What needs to be done
Pull every line that includes the word "agent" out of the data below and copy it.

*** Provided data ***

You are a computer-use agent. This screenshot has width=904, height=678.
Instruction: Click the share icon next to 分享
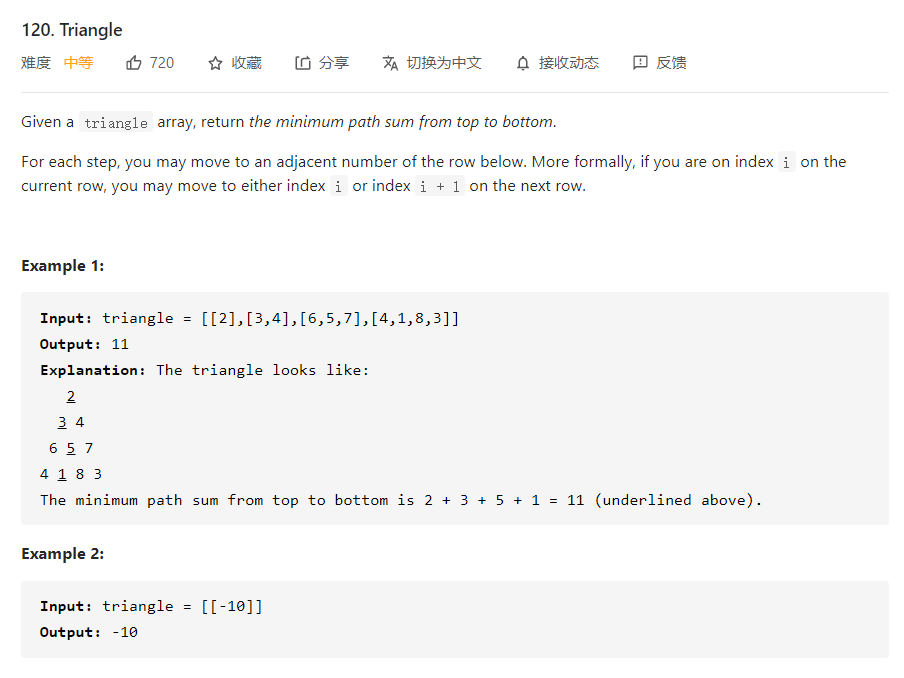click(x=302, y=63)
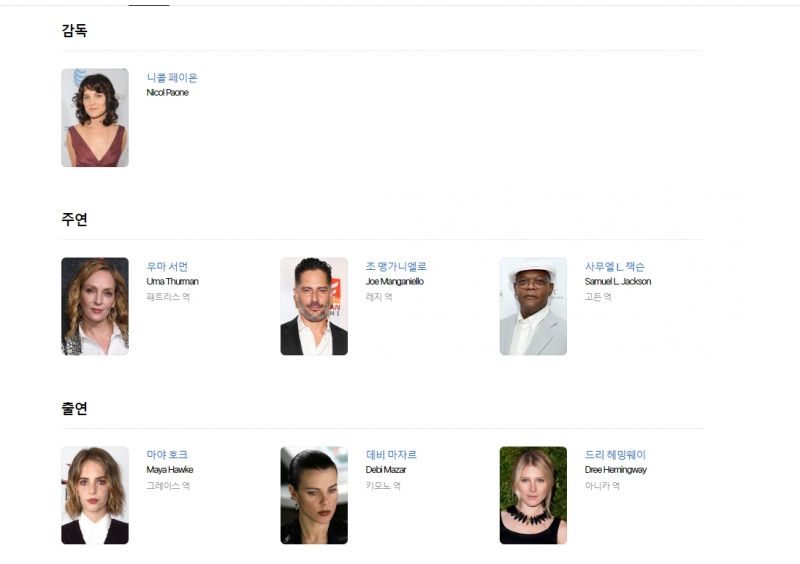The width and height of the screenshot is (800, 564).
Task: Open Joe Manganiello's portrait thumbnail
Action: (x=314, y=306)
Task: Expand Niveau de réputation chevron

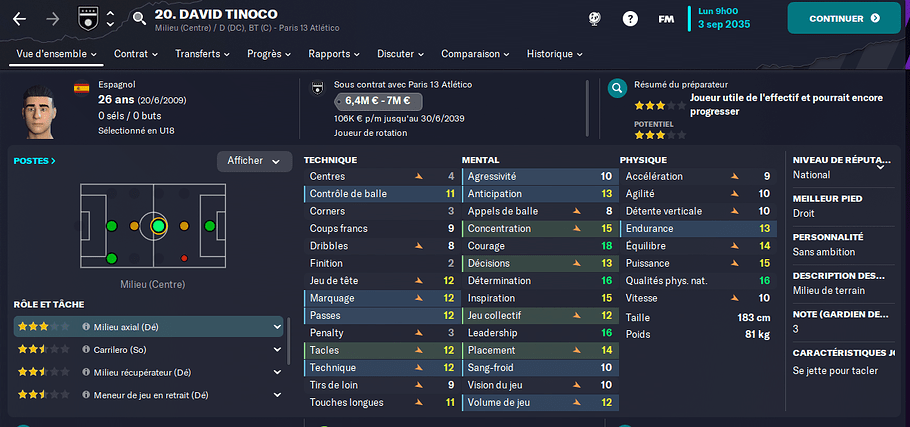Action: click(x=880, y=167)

*** End of Provided data ***
*** Provided data ***

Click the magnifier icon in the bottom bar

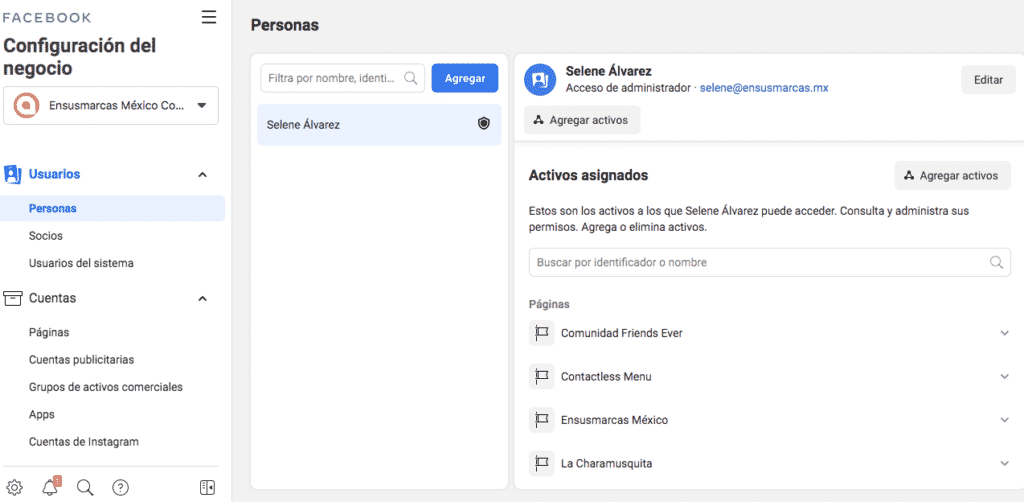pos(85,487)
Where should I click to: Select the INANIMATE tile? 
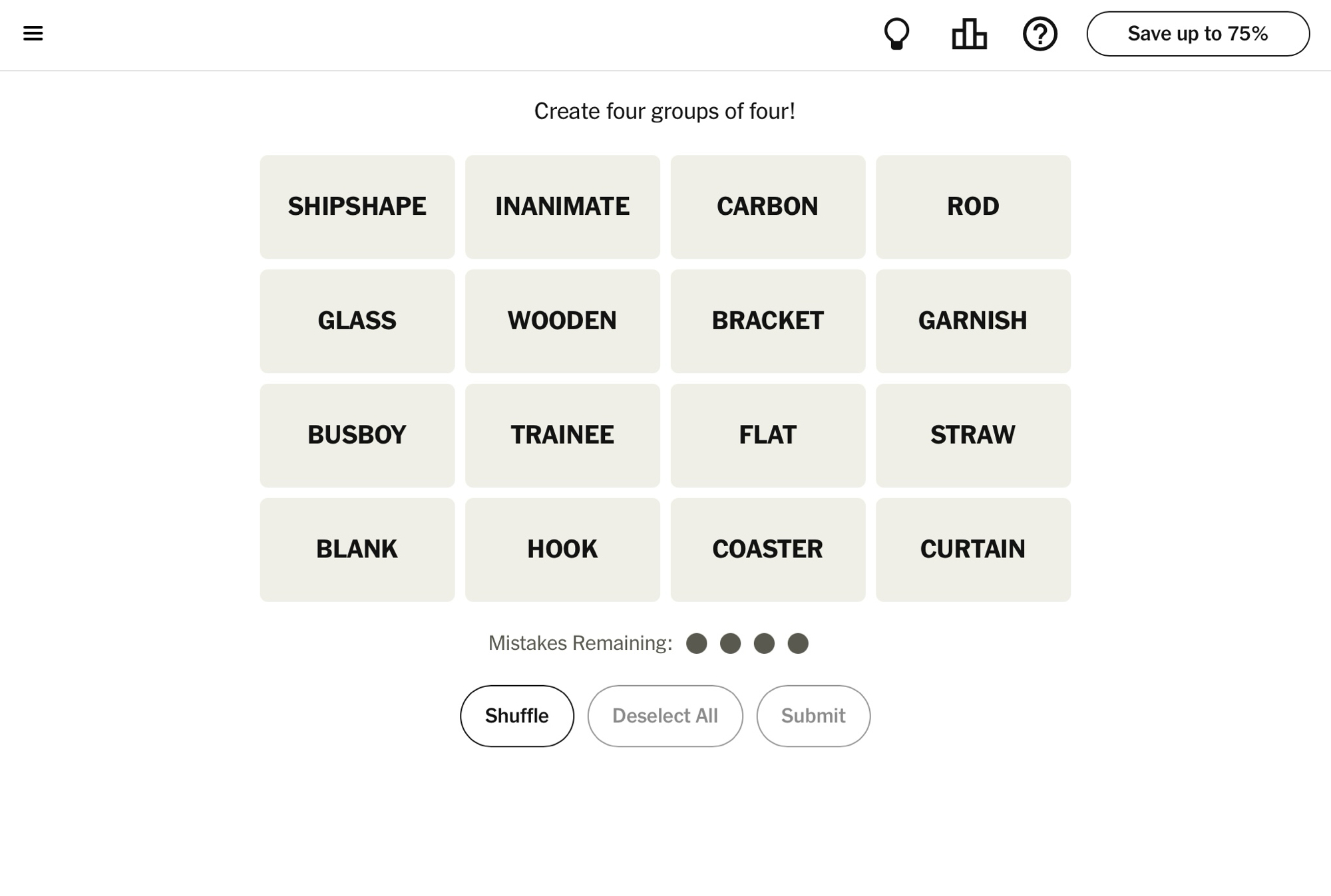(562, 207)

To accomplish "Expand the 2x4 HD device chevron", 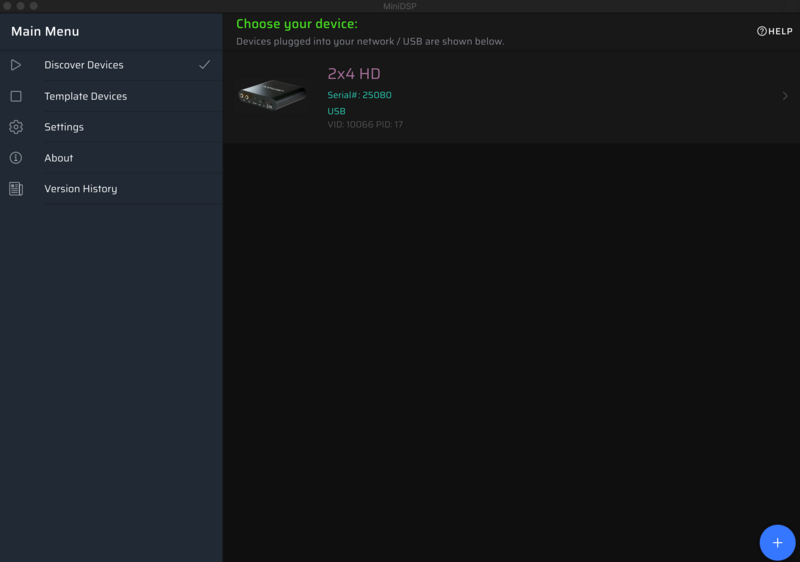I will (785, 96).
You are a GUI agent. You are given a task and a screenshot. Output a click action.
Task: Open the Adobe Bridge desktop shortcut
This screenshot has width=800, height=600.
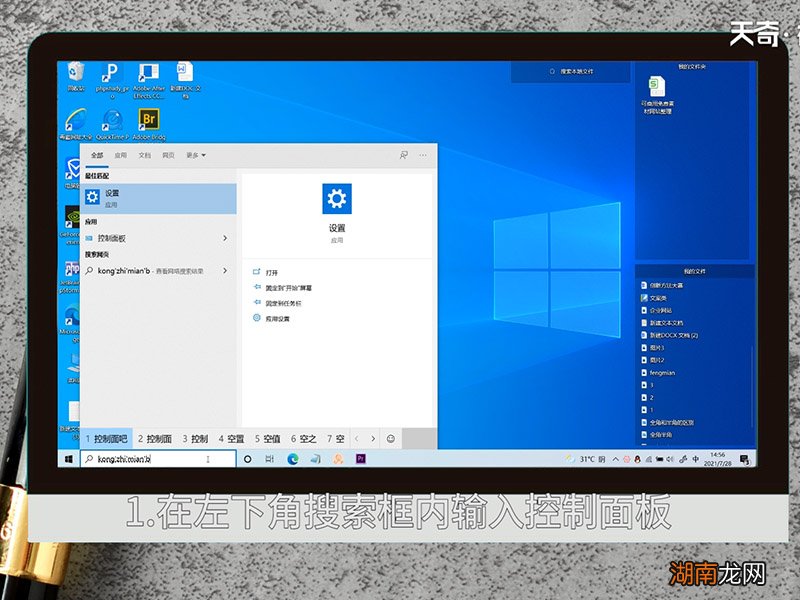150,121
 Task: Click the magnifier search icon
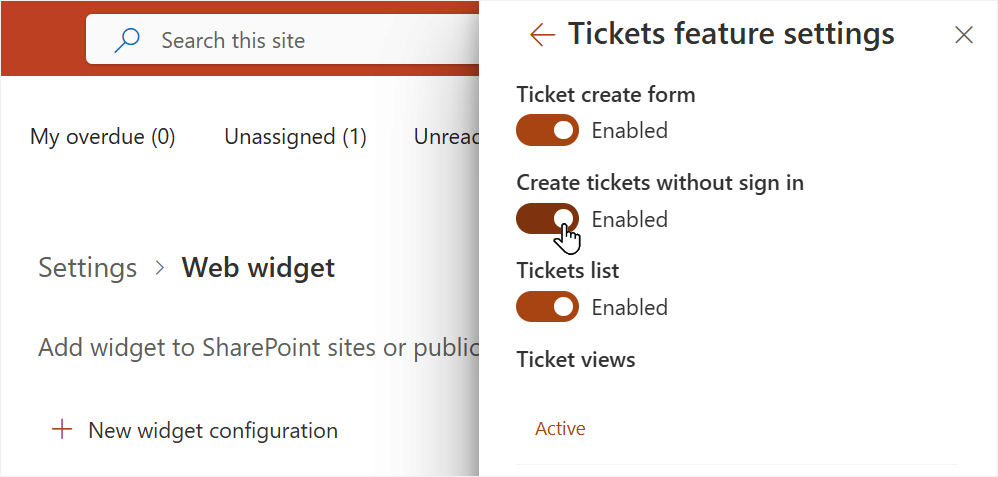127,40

*** End of Provided data ***

Answer to the problem
You are a computer-use agent. This screenshot has width=904, height=678.
You are a GUI agent. You are given a task and a screenshot. Output a click action.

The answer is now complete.